Say your logs are syslog + some extra structured data. You have things like application_name, facility, level, etc. You have 100TB of logs to search, you are looking for logs by your main application which is say 60% of your total log volume, you are looking for DNS resolutions errors that contain a specific string "error resolving".

With my prototype my indices are approximately 5% the size of the ingested data. The raw ingested data is also compressed really highly, lets assume equal to Humio (it's probably higher due to file format but not important).

So the thing that jumps out here is we now only need 5TB of indices on our machines to reasonably find needles in our 100TB of data. Additionally our indices are split by field so if we know we are searching the message field we only need to load those. Indices for columns with low cardinality are extremely small, those for high cardinality much larger but capped due to various log specific optimisations I am able to use. So lets assume the message field makes up the majority of our index, say 80%. That brings us to 4TB of data we need to scan.

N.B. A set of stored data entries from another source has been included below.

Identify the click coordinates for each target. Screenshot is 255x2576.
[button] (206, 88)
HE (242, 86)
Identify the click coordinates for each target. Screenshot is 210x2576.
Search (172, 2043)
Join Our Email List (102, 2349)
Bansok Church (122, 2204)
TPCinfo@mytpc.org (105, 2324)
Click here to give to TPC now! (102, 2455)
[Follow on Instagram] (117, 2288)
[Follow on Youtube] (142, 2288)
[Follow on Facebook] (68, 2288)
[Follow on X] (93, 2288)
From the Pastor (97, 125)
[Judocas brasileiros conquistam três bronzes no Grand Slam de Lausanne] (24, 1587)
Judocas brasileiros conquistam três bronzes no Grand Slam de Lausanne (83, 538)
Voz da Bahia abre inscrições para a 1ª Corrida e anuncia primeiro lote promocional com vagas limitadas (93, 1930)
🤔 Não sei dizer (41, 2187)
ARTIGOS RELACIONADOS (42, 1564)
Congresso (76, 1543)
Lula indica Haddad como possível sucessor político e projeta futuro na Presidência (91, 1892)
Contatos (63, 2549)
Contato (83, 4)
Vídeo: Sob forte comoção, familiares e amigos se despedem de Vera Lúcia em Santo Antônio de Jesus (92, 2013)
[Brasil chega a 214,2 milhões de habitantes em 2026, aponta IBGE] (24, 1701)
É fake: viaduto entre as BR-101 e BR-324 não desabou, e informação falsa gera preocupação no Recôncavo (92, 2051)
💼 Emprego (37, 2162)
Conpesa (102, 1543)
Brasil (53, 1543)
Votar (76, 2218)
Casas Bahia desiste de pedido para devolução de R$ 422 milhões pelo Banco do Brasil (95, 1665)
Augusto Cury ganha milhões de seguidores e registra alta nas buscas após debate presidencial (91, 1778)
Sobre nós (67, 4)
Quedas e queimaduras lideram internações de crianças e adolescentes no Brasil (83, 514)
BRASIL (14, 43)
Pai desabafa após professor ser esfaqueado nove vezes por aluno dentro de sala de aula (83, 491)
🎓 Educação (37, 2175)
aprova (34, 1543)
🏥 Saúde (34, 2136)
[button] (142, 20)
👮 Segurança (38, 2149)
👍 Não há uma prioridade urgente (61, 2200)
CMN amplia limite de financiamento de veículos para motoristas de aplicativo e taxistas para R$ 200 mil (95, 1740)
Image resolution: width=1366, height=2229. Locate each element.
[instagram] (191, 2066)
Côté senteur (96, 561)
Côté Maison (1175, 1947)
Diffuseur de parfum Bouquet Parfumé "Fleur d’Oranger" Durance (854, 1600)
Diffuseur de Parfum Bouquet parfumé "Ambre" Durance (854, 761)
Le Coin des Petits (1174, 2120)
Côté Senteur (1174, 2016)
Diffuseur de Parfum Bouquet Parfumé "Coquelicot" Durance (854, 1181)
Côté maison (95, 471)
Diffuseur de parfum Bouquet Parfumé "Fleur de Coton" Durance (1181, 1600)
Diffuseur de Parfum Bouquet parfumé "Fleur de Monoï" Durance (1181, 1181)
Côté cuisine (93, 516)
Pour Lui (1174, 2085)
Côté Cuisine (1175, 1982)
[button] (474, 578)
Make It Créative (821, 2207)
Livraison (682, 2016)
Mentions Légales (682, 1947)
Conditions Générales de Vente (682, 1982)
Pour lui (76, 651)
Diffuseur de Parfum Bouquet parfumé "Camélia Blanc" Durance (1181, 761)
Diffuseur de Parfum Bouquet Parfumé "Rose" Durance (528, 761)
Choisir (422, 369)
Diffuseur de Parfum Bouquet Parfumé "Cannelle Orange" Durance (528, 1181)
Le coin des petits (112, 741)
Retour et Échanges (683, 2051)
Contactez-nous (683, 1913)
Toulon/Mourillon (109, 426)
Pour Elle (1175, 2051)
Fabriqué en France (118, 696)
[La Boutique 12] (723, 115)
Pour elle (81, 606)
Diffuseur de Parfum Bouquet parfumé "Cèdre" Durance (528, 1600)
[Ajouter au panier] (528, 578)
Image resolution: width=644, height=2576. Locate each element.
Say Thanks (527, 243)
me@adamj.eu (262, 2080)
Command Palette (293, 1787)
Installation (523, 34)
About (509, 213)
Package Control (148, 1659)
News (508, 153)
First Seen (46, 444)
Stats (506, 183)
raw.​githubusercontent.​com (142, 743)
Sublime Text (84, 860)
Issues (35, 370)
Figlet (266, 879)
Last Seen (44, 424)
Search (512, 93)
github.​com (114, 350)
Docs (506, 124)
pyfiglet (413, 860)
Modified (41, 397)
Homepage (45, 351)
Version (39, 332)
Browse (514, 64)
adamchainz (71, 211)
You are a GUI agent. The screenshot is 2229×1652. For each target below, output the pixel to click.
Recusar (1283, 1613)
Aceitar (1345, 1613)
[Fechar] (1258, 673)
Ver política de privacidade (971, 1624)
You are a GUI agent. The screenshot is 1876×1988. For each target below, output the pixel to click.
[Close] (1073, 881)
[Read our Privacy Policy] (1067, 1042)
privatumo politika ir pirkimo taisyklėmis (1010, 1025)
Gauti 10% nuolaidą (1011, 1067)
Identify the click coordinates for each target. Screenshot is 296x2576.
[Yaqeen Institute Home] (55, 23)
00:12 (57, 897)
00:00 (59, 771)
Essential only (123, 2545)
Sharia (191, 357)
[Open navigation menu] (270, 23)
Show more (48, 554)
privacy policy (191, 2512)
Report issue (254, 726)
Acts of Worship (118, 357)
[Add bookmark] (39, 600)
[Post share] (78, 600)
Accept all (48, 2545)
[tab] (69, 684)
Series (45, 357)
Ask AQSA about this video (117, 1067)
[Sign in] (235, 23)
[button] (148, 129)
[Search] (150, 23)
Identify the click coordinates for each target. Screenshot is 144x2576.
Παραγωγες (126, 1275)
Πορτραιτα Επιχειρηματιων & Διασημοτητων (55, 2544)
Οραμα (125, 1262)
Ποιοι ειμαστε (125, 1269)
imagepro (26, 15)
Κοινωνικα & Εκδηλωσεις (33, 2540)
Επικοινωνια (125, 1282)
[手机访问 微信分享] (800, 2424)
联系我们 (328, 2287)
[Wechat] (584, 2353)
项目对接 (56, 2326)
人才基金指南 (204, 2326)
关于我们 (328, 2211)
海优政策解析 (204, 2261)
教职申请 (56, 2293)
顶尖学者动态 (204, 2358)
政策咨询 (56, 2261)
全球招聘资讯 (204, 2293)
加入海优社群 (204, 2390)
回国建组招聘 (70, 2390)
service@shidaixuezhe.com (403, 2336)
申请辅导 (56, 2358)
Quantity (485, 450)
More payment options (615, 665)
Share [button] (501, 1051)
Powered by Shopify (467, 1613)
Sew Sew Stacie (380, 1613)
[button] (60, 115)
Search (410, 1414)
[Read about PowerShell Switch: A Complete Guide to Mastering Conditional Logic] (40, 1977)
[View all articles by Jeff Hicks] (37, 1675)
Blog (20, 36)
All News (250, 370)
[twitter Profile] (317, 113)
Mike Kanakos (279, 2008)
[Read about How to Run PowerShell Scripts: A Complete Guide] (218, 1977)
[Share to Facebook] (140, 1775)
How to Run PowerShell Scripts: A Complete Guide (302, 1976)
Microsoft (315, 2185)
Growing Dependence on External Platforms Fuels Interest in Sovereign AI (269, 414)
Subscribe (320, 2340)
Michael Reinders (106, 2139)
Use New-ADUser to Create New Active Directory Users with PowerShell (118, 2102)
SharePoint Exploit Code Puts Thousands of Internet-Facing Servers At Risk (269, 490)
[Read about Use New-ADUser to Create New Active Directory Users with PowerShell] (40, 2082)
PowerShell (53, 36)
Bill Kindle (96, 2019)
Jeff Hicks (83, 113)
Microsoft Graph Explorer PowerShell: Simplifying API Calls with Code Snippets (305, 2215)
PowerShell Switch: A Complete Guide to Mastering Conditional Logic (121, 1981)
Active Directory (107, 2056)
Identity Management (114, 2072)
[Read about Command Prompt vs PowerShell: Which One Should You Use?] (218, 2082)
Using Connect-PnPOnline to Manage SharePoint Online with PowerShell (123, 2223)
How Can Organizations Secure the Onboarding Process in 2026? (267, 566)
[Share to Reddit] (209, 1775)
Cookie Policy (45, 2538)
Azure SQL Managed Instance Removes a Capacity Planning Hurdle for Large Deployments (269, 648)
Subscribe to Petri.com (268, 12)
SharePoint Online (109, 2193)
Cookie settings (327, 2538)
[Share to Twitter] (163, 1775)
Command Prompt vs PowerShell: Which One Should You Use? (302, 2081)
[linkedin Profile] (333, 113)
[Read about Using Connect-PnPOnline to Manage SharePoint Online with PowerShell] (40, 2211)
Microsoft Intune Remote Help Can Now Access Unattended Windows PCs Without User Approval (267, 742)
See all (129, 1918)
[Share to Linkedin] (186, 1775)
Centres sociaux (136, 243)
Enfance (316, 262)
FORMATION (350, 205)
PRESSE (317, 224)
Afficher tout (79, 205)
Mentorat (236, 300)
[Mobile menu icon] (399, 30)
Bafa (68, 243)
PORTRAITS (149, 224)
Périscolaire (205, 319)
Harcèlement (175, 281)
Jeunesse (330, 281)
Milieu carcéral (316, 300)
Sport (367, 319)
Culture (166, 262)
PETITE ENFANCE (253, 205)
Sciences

Now usually 60s would be super slow for a query for a system with indices like this, usually you would try make sure that 4TB is in RAM and simply blow through it in <1s across a few machines. However for comparisons sake lets say 60s is still our query budget and we don't have completely stupid amounts of RAM.

So we need to be able to scan 4TB/60s ~= 66GB/s which given our previous machine calcs with local storage puts us at ~5 machines.

However we could likely do this with even less CPU assuming our storage is fast enough as unlike an unindexed system like Humio we aren't applying expensive search algorithms to every row, we are simply crunching a ton of bitset operations in this case a metric ton of bitwise AND.

Anyway this is a long rant. The reason why is that many people always say "Can't you just do this fast enough with linear search" and I always have to reply "it depends on how big the haystack is". This quantifies what is too big of a haystack in a reasonable way.